Do this: Reproduce the mailing-list reply below on pushing down foreign joins in postgres_fdw word for word, keeping every quoted line and blank line in place.

Document extract:
Re: [HACKERS] Re: [COMMITTERS] pgsql: Only try to push down foreign joins if the user mapping OIDs mat

2016-03-16 Thread Ashutosh Bapat

On Wed, Mar 16, 2016 at 2:14 AM, Robert Haas  wrote:

> On Tue, Mar 15, 2016 at 6:44 AM, Ashutosh Bapat
>  wrote:
> > Here's patch which fixes the issue using Robert's idea.
>
> Please at least check your patches with 'git diff --check'


Thanks.


> before
> submitting them.  And where it's not too much trouble, pgindent them.
> Or at least make them look something like what pgindent would have
> produced, instead of having the line lengths be all over the place.
>

Sorry. PFA the patch with git diff --check output fixed.


>
>  -- change the session user to view_owner and execute the statement.
> Because of
>  -- change in session user, the plan should get invalidated and created
> again.
> --- While creating the plan, it should throw error since there is no
> user mapping
> --- available for view_owner.
> +-- The join will not be pushed down since the joining relations do not
> have a
> +-- valid user mapping.
>
> Now what's going on here?  It seems to me that either postgres_fdw
> requires a user mapping (in which case this ought to fail) or it
> doesn't (in which case this ought to push the join down).  I don't
> understand how working but not pushing the join down can ever be the
> right behavior.

Data lines:
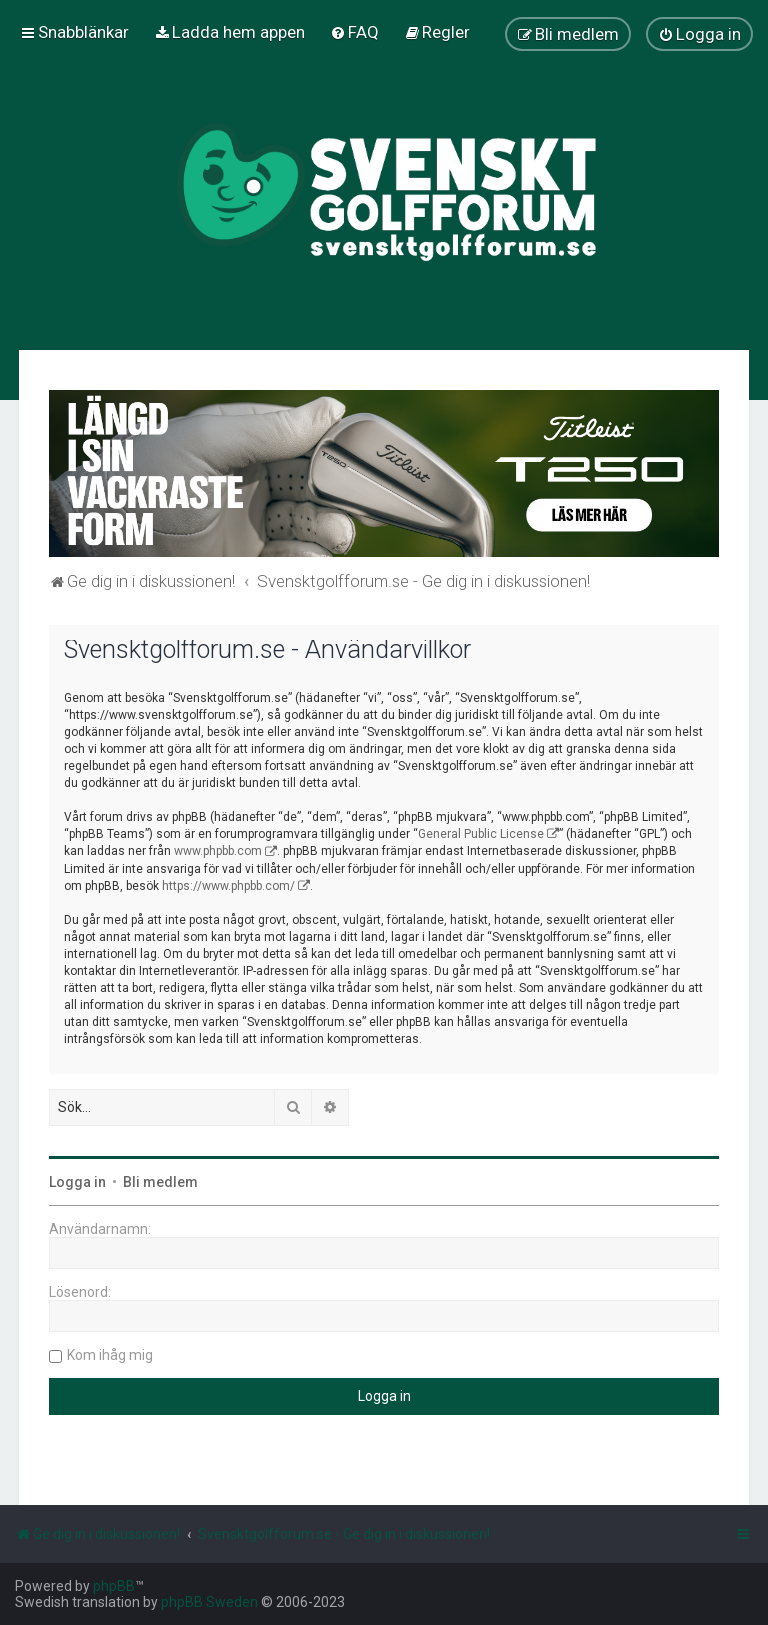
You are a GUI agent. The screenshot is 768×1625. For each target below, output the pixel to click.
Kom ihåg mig (110, 1355)
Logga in (77, 1182)
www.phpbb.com (218, 851)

Response for this exercise:
Re: [HACKERS] Re: [COMMITTERS] pgsql: Only try to push down foreign joins if the user mapping OIDs mat

2016-03-16 Thread Ashutosh Bapat

On Wed, Mar 16, 2016 at 2:14 AM, Robert Haas  wrote:

> On Tue, Mar 15, 2016 at 6:44 AM, Ashutosh Bapat
>  wrote:
> > Here's patch which fixes the issue using Robert's idea.
>
> Please at least check your patches with 'git diff --check'


Thanks.


> before
> submitting them.  And where it's not too much trouble, pgindent them.
> Or at least make them look something like what pgindent would have
> produced, instead of having the line lengths be all over the place.
>

Sorry. PFA the patch with git diff --check output fixed.


>
>  -- change the session user to view_owner and execute the statement.
> Because of
>  -- change in session user, the plan should get invalidated and created
> again.
> --- While creating the plan, it should throw error since there is no
> user mapping
> --- available for view_owner.
> +-- The join will not be pushed down since the joining relations do not
> have a
> +-- valid user mapping.
>
> Now what's going on here?  It seems to me that either postgres_fdw
> requires a user mapping (in which case this ought to fail) or it
> doesn't (in which case this ought to push the join down).  I don't
> understand how working but not pushing the join down can ever be the
> right behavior.